+++ BEREITGESTELLTE DATEN

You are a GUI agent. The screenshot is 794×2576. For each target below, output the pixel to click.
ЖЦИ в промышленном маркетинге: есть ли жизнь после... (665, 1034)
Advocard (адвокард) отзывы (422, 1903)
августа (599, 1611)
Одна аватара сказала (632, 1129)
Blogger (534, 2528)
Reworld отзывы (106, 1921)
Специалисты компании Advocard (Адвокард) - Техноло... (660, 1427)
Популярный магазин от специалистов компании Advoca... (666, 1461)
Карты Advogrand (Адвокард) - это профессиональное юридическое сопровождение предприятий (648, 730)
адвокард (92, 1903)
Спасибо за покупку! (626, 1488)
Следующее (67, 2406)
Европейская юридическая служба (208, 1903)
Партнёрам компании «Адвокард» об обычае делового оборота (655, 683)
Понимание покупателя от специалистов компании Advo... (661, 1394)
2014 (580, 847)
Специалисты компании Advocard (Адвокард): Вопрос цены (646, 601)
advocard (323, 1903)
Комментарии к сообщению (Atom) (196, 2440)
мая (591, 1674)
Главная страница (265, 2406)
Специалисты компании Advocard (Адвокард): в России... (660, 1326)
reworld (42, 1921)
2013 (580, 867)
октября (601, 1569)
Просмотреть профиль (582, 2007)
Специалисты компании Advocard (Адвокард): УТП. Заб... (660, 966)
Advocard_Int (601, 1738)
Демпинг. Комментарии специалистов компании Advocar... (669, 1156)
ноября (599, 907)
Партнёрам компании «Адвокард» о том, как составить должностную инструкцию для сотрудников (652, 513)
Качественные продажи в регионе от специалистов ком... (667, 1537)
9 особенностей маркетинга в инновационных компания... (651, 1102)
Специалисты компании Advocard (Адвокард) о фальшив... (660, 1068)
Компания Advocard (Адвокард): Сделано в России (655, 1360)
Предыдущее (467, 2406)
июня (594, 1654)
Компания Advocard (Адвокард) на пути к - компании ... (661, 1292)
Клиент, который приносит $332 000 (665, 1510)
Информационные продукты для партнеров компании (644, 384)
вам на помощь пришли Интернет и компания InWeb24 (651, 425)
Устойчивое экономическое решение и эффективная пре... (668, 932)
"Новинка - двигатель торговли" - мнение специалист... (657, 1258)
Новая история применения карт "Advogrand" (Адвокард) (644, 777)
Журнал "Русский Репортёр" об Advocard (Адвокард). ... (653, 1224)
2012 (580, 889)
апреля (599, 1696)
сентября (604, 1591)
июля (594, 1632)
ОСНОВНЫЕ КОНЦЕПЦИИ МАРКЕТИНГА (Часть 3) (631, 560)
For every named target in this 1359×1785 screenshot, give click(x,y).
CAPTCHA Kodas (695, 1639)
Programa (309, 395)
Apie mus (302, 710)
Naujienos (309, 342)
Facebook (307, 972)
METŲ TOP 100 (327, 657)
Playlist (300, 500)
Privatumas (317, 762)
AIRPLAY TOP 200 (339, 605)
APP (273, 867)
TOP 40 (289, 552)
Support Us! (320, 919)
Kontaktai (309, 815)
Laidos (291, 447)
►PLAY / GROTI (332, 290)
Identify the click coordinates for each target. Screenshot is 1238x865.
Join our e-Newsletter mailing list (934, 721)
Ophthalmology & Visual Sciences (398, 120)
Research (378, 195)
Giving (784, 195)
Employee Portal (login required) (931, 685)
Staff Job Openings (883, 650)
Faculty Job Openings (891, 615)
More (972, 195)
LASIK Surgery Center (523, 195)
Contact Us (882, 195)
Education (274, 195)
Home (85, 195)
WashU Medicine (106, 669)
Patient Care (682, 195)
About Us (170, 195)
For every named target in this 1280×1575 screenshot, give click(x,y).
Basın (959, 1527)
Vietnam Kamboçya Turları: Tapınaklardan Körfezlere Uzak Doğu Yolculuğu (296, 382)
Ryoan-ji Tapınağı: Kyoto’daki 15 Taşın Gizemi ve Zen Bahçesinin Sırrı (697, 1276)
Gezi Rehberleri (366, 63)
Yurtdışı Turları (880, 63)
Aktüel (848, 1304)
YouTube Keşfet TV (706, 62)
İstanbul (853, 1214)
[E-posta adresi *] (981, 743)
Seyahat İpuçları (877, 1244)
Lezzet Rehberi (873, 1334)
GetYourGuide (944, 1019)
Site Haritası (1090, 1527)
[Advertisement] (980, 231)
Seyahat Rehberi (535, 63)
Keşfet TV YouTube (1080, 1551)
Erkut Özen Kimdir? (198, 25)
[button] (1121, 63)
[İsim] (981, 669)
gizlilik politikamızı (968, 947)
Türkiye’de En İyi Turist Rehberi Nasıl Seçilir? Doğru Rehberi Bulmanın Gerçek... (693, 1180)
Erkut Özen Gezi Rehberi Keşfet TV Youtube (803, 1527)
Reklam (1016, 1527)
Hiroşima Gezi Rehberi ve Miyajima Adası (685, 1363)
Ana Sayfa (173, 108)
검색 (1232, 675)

++++++

AUFGABE ->
Gib sämtliche Daten oben vollständig und Zeile für Zeile unverändert wieder.

LÖSUNG ->
You are a GUI agent. The screenshot is 794×2576. For each target below, output the pixel to click.
ЖЦИ в промышленном маркетинге: есть ли жизнь после... (665, 1034)
Advocard (адвокард) отзывы (422, 1903)
августа (599, 1611)
Одна аватара сказала (632, 1129)
Blogger (534, 2528)
Reworld отзывы (106, 1921)
Специалисты компании Advocard (Адвокард) - Техноло... (660, 1427)
Популярный магазин от специалистов компании Advoca... (666, 1461)
Карты Advogrand (Адвокард) - это профессиональное юридическое сопровождение предприятий (648, 730)
адвокард (92, 1903)
Спасибо за покупку! (626, 1488)
Следующее (67, 2406)
Европейская юридическая служба (208, 1903)
Партнёрам компании «Адвокард» об обычае делового оборота (655, 683)
Понимание покупателя от специалистов компании Advo... (661, 1394)
2014 (580, 847)
Специалисты компании Advocard (Адвокард): Вопрос цены (646, 601)
advocard (323, 1903)
Комментарии к сообщению (Atom) (196, 2440)
мая (591, 1674)
Главная страница (265, 2406)
Специалисты компании Advocard (Адвокард): в России... (660, 1326)
reworld (42, 1921)
2013 (580, 867)
октября (601, 1569)
Просмотреть профиль (582, 2007)
Специалисты компании Advocard (Адвокард): УТП. Заб... (660, 966)
Advocard_Int (601, 1738)
Демпинг. Комментарии специалистов компании Advocar... (669, 1156)
ноября (599, 907)
Партнёрам компании «Адвокард» о том, как составить должностную инструкцию для сотрудников (652, 513)
Качественные продажи в регионе от специалистов ком... (667, 1537)
9 особенностей маркетинга в инновационных компания... (651, 1102)
Специалисты компании Advocard (Адвокард) о фальшив... (660, 1068)
Компания Advocard (Адвокард): Сделано в России (655, 1360)
Предыдущее (467, 2406)
июня (594, 1654)
Компания Advocard (Адвокард) на пути к - компании ... (661, 1292)
Клиент, который приносит $332 000 (665, 1510)
Информационные продукты для партнеров компании (644, 384)
вам на помощь пришли Интернет и компания InWeb24 (651, 425)
Устойчивое экономическое решение и эффективная пре... (668, 932)
"Новинка - двигатель торговли" - мнение специалист... (657, 1258)
Новая история применения карт "Advogrand" (Адвокард) (644, 777)
Журнал "Русский Репортёр" об Advocard (Адвокард). ... (653, 1224)
2012 (580, 889)
апреля (599, 1696)
сентября (604, 1591)
июля (594, 1632)
ОСНОВНЫЕ КОНЦЕПЦИИ МАРКЕТИНГА (Часть 3) (631, 560)
For every named target in this 1359×1785 screenshot, give click(x,y).
CAPTCHA Kodas (695, 1639)
Programa (309, 395)
Apie mus (302, 710)
Naujienos (309, 342)
Facebook (307, 972)
METŲ TOP 100 (327, 657)
Playlist (300, 500)
Privatumas (317, 762)
AIRPLAY TOP 200 (339, 605)
APP (273, 867)
TOP 40 (289, 552)
Support Us! (320, 919)
Kontaktai (309, 815)
Laidos (291, 447)
►PLAY / GROTI (332, 290)
Identify the click coordinates for each target. Screenshot is 1238x865.
Join our e-Newsletter mailing list (934, 721)
Ophthalmology & Visual Sciences (398, 120)
Research (378, 195)
Giving (784, 195)
Employee Portal (login required) (931, 685)
Staff Job Openings (883, 650)
Faculty Job Openings (891, 615)
More (972, 195)
LASIK Surgery Center (523, 195)
Contact Us (882, 195)
Education (274, 195)
Home (85, 195)
WashU Medicine (106, 669)
Patient Care (682, 195)
About Us (170, 195)
For every named target in this 1280×1575 screenshot, give click(x,y).
Basın (959, 1527)
Vietnam Kamboçya Turları: Tapınaklardan Körfezlere Uzak Doğu Yolculuğu (296, 382)
Ryoan-ji Tapınağı: Kyoto’daki 15 Taşın Gizemi ve Zen Bahçesinin Sırrı (697, 1276)
Gezi Rehberleri (366, 63)
Yurtdışı Turları (880, 63)
Aktüel (848, 1304)
YouTube Keşfet TV (706, 62)
İstanbul (853, 1214)
[E-posta adresi *] (981, 743)
Seyahat İpuçları (877, 1244)
Lezzet Rehberi (873, 1334)
GetYourGuide (944, 1019)
Site Haritası (1090, 1527)
[Advertisement] (980, 231)
Seyahat Rehberi (535, 63)
Keşfet TV YouTube (1080, 1551)
Erkut Özen Kimdir? (198, 25)
[button] (1121, 63)
[İsim] (981, 669)
gizlilik politikamızı (968, 947)
Türkiye’de En İyi Turist Rehberi Nasıl Seçilir? Doğru Rehberi Bulmanın Gerçek... (693, 1180)
Erkut Özen Gezi Rehberi Keşfet TV Youtube (803, 1527)
Reklam (1016, 1527)
Hiroşima Gezi Rehberi ve Miyajima Adası (685, 1363)
Ana Sayfa (173, 108)
검색 (1232, 675)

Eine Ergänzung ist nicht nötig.